### Blocco di testo
######
Il deputato, come Fazzolari, non è attratto dalle luci della ribalta. E ancora come il sottosegretario ama la provocazione iperbolica pur di colpire gli avversari: è stata di Filini la proposta, rimasta poi lettera morta, di una commissione d’inchiesta sul Superbonus.
E se Fazzolari ha un erede designato, Chiara La Porta, di Prato, attuale vicepresidente di Gioventù nazionale, è la gemella diversa di Giovanni Donzelli, braccio organizzativo di Fratelli d’Italia. Fin dai tempi dell’università hanno vissuto la militanza a destra nella rossa Toscana. Mentre Donzelli si faceva strada, approdando in parlamento, La Porta ha seguito il percorso di militanza-lavoro, con trascorsi da collaboratrice sia a Montecitorio sia nel Consiglio regionale della Toscana. Alla prima occasione, a 30 anni, ha fatto il grande salto alla Camera, con un Cicerone d’eccezione come Donzelli che sta forgiando una classe dirigente meloniana nel suo territorio.
######
### Dati archiviati
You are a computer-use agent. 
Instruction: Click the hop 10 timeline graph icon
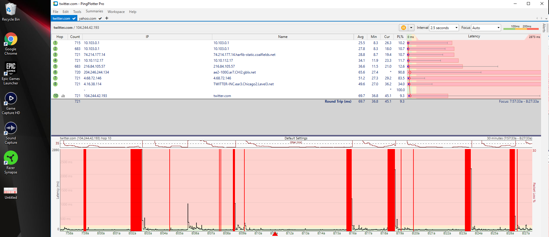coord(63,96)
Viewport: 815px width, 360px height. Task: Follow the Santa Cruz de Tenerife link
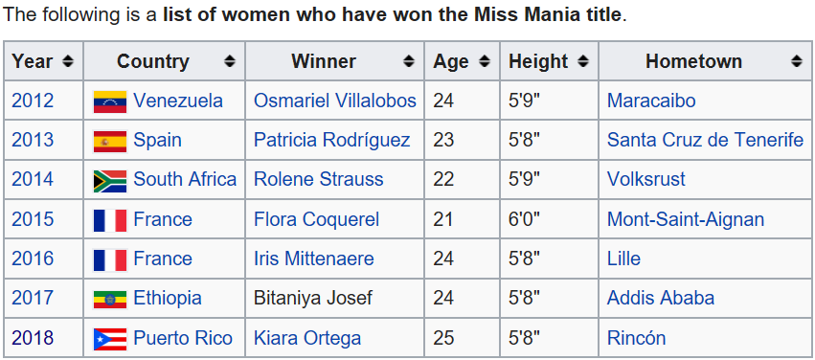coord(705,140)
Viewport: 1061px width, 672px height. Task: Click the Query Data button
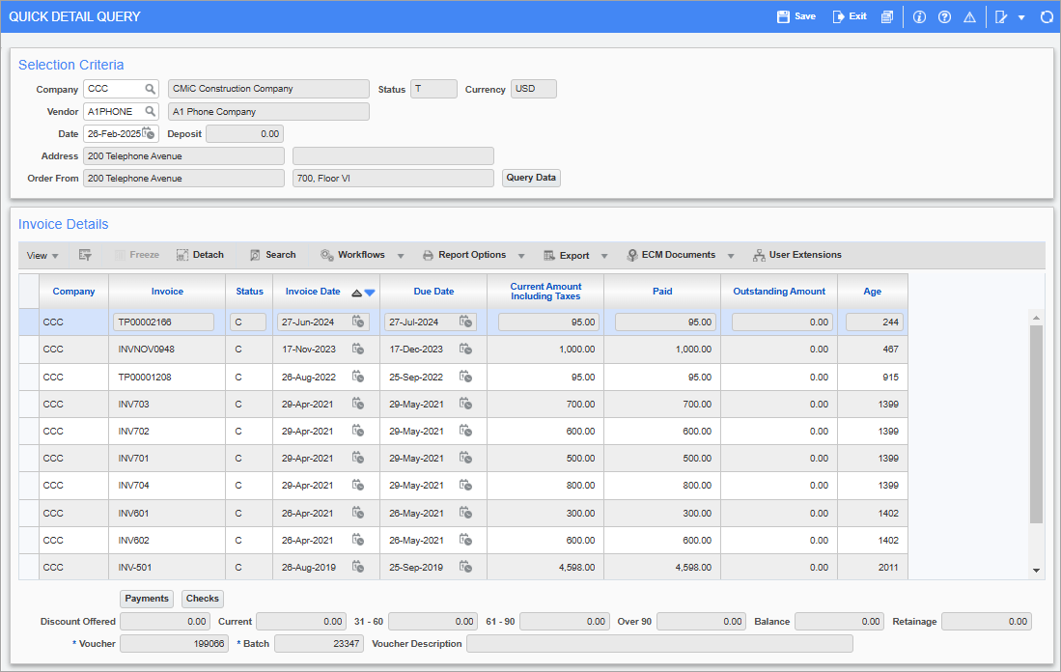point(530,177)
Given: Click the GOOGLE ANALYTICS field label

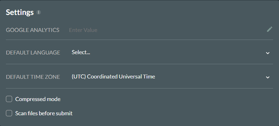Looking at the screenshot, I should coord(33,30).
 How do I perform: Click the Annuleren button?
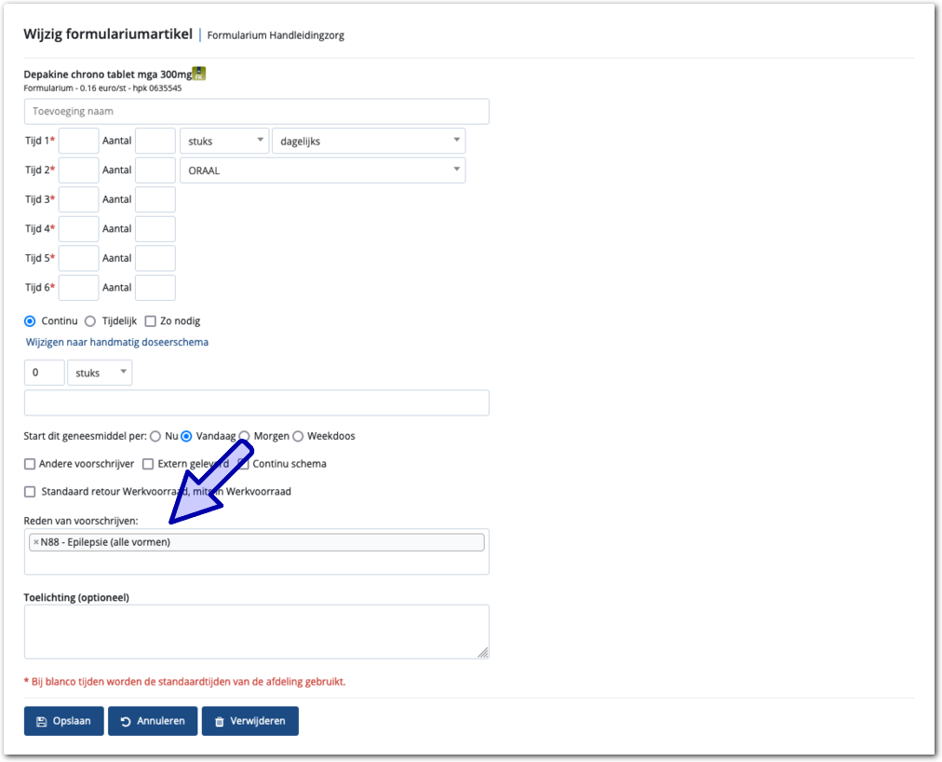[x=153, y=721]
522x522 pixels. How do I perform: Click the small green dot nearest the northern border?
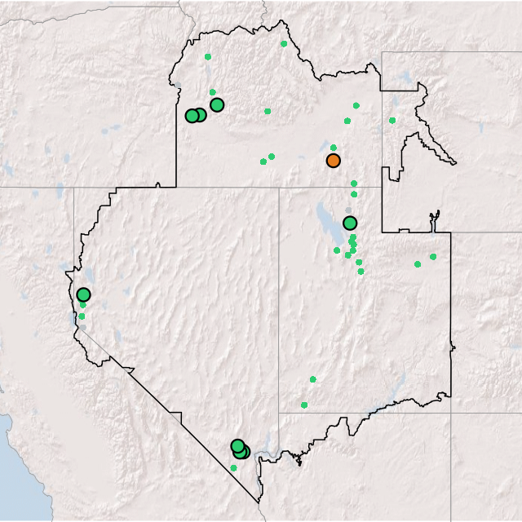pos(284,44)
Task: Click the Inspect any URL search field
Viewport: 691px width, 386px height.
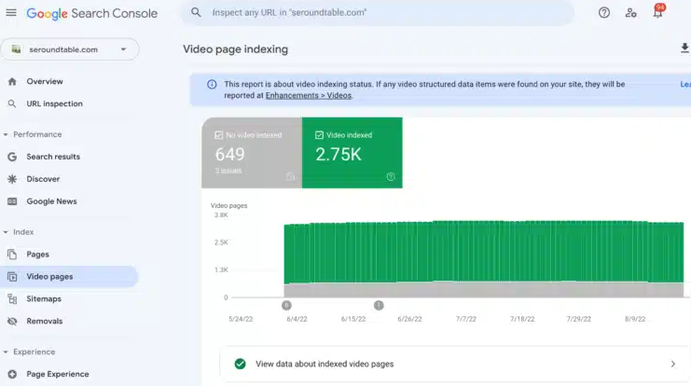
######
### Parti dell'esercizio
• a. Rispondi in base al blocco di testo:
(i) Quale proposta è stata avanzata da Filini?
(ii) Di quale città è Chiara La Porta?
(iii) A quanti anni La Porta è arrivata alla Camera?
• b. Elenca le persone di cui il blocco di testo riporta il cognome, scrivendo ciascuna come vi compare la prima volta.

### Risposte scritte
• a.
(i) Una commissione d'inchiesta sul Superbonus, rimasta poi lettera morta.
(ii) Prato.
(iii) A 30 anni.

• b.
Fazzolari
Filini
Chiara La Porta
Giovanni Donzelli